Home » How to be memorable

How to be memorable

by Colin Kennedy

An old woman found an empty jar which had lately been full of prime old wine and which still retained the fragrant smell of its former contents.

She greedily placed it several times to her nose, and drawing it backwards and forwards said, “O most delicious! How nice must the wine itself have been, when it leaves behind in the very vessel which contained it so sweet a perfume!”

The meaning of this Aesop’s Fable is that the memory of ‘good’ things is enduring. The moral of this blog however, is not so much about how the ‘memory of good lives on’, but the story itself.

Author of “Tell Me a Story”, Roger Shank, says: “We do not easily remember what other people have said if they do not tell it in the form of a story. We can learn from the stories of others, but only if what we hear relates strongly to something we already knew”.
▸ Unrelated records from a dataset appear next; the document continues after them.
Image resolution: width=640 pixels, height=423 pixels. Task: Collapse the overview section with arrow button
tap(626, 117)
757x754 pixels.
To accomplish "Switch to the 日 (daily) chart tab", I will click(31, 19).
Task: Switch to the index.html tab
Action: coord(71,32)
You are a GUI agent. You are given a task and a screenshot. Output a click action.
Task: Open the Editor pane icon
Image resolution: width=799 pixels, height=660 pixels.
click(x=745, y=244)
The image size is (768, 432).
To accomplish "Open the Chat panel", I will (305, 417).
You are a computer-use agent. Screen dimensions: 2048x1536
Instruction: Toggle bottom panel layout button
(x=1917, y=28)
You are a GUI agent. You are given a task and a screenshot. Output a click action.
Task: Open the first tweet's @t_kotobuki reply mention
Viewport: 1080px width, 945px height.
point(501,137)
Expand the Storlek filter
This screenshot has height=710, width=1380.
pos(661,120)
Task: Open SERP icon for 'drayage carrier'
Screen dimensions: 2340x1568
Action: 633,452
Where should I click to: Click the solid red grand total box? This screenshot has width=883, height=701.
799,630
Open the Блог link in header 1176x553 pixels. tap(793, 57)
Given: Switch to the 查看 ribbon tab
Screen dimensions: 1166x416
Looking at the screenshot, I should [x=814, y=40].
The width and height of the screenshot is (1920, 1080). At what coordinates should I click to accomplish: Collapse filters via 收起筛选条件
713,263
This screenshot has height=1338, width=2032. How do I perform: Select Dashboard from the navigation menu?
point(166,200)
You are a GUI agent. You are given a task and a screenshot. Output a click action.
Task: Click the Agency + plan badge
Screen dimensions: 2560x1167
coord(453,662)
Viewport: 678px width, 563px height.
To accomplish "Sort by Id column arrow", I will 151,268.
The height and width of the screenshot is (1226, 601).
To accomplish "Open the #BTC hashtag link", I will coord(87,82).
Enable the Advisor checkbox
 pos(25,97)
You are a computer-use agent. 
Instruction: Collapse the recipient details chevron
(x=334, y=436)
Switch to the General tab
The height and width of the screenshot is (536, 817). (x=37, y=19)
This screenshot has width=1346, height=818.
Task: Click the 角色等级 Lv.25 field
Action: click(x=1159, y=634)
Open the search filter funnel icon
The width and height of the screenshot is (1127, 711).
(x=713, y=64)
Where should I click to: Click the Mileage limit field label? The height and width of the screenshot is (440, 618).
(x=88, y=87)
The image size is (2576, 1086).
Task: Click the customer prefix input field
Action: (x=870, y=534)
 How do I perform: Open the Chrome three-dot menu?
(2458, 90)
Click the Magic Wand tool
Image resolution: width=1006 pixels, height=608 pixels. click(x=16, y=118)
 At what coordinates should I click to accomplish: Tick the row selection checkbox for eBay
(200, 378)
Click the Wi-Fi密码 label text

The lesson here is that if you want to deliver a memorable sixty-second presentation, you have to do 3 things:

1. Tell a story;

2. Relate it back to your product or service; and

3. Attach it to a sound business value.

For example, the story about ‘The Old Woman and the Wine Jar’ could relate to the enduring nature of goodness or quality. People recognise the truth of the lesson. It resonates with them.

You can do the same. Relate quality (the value) to a customer service story or tenacity (the value) to a problem solving story.

There are as many ‘lessons’ as there are values (which we all already recognise or know), and they will all be very memorable.